Hamminkeln Pro Mittelstand - ein Jahr selbstbewusst

Hamminkeln · Neujahrsempfang: Mittelstand positioniert sich für Ortskern-Bebauung, Jobs für Flüchtlinge und Steuer-Senkung.

Seit einem Jahr besteht die Wirtschaftsvereinigung Pro Mittelstand. Lange hat man von ihr öffentlich nichts mehr gehört, gestern aber setzte sie ein selbstbewusstes Ausrufungszeichen beim gut besuchten Neujahrsempfang im Landhaus Ridder. Die Themenspannbreite war groß. Markus Teuber, Generalbevollmächtigter der Duisburger Hafen AG, warb für den Logistikriesen und präsentierte dessen Bedeutung für die Region. Lokale Wirtschaftspolitik nahm zudem breiten Raum ein. Denn Vorsitzender Walter Münnich betonte, Pro Mittelstand wolle dem "Mittelstand in unserer Stadt ein Gesicht geben und politisch wirken". Klar positionierte sich die Interessenvertretung für die Ortskern-Bebauung in Hamminkeln, für Jobs für Flüchtlinge insbesondere im Handwerk und für die Senkung der Gewerbesteuer. Mit Sorge betrachtet sie die Millionen-Neuverschuldung durch die Investitionen in Flüchtlingsheime.

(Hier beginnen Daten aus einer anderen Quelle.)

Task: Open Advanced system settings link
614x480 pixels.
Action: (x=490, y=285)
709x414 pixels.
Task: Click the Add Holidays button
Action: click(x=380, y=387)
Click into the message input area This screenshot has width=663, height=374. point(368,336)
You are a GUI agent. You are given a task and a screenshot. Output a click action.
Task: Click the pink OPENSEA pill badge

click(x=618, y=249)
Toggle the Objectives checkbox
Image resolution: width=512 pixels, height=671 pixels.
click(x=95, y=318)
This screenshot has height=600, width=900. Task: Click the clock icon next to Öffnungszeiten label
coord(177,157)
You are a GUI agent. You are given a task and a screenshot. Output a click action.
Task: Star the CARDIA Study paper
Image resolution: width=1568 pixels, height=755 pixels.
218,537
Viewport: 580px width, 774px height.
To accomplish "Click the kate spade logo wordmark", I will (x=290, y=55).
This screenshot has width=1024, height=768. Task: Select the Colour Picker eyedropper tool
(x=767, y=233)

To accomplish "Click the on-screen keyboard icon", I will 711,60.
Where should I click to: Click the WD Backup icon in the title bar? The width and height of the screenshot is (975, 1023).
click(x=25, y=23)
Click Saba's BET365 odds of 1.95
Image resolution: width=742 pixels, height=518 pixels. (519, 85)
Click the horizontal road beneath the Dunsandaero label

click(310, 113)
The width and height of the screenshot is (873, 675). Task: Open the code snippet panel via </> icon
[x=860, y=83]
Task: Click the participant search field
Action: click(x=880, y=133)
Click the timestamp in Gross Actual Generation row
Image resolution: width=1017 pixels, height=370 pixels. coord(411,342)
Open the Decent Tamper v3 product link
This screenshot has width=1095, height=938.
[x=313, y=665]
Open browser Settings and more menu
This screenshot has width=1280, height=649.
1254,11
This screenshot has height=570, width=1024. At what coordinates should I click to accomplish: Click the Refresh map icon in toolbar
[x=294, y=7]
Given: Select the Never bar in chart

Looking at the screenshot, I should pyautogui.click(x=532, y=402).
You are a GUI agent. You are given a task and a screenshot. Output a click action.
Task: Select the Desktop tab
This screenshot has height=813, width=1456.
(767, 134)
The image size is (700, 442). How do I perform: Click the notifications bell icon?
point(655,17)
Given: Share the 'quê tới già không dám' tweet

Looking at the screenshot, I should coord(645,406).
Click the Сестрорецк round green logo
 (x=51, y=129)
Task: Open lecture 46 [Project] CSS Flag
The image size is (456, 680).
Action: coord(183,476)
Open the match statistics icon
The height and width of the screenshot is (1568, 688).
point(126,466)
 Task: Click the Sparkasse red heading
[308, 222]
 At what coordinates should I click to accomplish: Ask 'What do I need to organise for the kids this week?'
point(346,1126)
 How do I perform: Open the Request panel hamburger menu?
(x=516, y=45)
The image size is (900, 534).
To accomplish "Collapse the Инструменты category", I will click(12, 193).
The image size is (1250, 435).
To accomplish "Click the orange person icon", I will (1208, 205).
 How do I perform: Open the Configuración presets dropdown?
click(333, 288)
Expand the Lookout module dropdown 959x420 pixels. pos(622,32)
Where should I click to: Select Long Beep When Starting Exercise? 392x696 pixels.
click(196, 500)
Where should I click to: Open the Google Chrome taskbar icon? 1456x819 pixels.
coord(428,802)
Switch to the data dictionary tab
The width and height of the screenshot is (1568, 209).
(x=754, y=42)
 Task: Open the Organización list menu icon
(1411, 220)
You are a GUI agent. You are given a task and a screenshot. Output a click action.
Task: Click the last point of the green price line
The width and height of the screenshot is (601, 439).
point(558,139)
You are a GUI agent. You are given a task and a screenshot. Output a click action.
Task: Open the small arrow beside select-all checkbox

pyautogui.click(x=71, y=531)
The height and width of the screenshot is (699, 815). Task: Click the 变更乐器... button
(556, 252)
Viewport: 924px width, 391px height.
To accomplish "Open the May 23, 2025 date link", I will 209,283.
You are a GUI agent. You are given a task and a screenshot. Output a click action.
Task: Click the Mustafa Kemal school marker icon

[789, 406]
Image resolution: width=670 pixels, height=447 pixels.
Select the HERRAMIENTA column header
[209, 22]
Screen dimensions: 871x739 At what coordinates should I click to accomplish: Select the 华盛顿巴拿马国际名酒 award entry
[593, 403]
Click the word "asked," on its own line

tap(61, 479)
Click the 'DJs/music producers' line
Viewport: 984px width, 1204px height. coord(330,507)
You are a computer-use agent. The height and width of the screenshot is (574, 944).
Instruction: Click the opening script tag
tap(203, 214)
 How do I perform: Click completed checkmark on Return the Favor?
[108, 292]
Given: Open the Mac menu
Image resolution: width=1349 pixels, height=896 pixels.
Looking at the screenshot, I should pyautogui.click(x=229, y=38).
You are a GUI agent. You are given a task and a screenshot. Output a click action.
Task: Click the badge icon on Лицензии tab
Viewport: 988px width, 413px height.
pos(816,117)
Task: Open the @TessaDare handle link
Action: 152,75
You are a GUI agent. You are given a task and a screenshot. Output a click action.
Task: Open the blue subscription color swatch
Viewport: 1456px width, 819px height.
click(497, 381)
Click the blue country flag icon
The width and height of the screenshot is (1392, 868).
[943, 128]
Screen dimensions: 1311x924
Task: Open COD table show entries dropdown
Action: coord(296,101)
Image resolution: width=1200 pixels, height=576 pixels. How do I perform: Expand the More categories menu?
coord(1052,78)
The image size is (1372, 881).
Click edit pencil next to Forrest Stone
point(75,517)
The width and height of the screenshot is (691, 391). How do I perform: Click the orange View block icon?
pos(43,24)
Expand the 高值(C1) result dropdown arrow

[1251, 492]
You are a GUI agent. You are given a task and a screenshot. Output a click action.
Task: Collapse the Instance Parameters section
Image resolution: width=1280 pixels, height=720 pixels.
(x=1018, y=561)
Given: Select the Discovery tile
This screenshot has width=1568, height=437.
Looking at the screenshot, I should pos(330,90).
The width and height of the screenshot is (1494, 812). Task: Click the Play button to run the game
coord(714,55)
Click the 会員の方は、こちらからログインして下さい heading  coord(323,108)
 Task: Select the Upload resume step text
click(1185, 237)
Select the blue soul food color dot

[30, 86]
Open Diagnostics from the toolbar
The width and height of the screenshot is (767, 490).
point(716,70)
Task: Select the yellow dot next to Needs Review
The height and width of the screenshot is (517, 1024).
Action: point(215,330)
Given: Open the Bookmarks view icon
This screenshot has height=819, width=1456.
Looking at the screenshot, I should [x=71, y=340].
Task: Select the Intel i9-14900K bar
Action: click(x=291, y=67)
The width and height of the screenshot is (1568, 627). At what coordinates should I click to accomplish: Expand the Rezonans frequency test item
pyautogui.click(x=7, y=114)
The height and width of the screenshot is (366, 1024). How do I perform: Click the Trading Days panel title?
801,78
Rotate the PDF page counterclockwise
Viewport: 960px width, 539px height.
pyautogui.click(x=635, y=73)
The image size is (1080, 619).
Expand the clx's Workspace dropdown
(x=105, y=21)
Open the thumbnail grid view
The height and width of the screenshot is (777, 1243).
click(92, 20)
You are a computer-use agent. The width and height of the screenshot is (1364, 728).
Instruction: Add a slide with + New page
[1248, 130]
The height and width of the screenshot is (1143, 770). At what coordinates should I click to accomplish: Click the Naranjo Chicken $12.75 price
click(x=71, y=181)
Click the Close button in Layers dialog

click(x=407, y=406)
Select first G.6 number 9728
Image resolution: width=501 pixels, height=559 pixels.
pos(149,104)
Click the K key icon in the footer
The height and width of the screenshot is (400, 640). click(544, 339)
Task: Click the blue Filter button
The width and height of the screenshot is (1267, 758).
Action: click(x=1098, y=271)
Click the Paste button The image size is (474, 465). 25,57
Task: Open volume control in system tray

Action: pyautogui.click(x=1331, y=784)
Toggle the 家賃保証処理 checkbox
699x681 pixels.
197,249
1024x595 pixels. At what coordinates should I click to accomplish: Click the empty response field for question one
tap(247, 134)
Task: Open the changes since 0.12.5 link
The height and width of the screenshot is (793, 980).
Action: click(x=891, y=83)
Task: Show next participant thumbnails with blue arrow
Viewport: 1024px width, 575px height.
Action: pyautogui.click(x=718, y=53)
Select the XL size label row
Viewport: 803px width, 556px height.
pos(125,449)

"Wir haben gezeigt, dass wir etwas verändern können, und zwar gewaltig", sagte Münnich und meinte damit den "möglicherweise sogar entscheidenden Beitrag" zur Bürgermeisterwahl von Bernd Romanski. Die sei "denkbar knapp" ausgefallen, eine Verschiebung von 293 Stimmen hätte das Ergebnis gekippt. Was Romanski zur Gegenrechnung "600 Vorsprung" veranlasste - interessant, wie sich Blickwinkel verändern lassen. Münnich appellierte an anwesende Parteivertreter, "uns einfach auf den Bildschirm zu holen und bei Entscheidungen zu bedenken, in welcher Weise der Mittelstand betroffen ist".

Konkret nannte er die Turbulenzen um die Raiffeisenstraße: "Investoren brauchen Vertrauensschutz. Verzögerungen sind Gift für sie." Romanski bestätigte dies, sagte aber auch, dass es Kritik von Parteien und Bürgern wegen "der Wuchtigkeit und Größe des Vorhabens gibt". Und er ließ Skepsis durchblicken, ohne deutlicher zu werden: "Ich habe dazu eine persönliche Meinung, die erlaube ich mir auch." Die Verschiebung der Entscheidung in die Mai-Ratssitzung erklärte er damit, dass man Zeit benötige, "um in eine rechtssichere Position zu kommen". Er sei nicht dafür da, "Gewinne für Investoren zu maximieren". Auf Münnichs Forderung, für mehr Ansiedlungen auch durch sinkende Gewerbesteuersätze zu werben, machte Romanski klar: "Würde ich gerne tun. Nüchtern betrachtet, sehe ich eine Senkung in meiner fünfjährigen Amtszeit nicht."

Das habe auch damit zu tun, dass er "den schlechtesten Haushalt aller Zeiten vorlegen musste". Der Etat wurde so auf den Schuldenstand von 2002 zurückgeworfen, verursacht durch massive Investitionen in die Flüchtlingsheime. Daran haben Bund und Land ihren Anteil, wegen der Unterfinanzierung werde Hamminkeln 2016 auf "fünf bis sechs Millionen Euro hängen bleiben". Romanski sieht für den einsamen Finanzierungsweg der Stadt dennoch keine Alternative, wenn man qualifizierte Flüchtlinge am Ort halten und die Überalterung bremsen wolle. Das dauere wegen der langwierigen Verfahren seine Zeit. Sein Fazit: "Wir müssen den Druck aushalten und die Chancen durch Zuwanderer sehen." Pro Mittelstand fragt sich allerdings, wie bleibende Flüchtlinge in Jobs kommen sollen, wenn solche ohne Ausbildung oder Qualifizierung "fast keine Chance haben, im Arbeitsmarkt Fuß zu fassen". Münnich meinte: "Das einzige Fenster, das sich auftut, ist das Handwerk mit allerdings lokal und branchenweise sehr unterschiedlichem, gewissen Fachkräftemangel." Neben Spracherwerb sei nötig, "arbeitsfähige Flüchtlinge in Praktika auf handwerkliche Talente zu überprüfen und in Ausbildung zu überführen".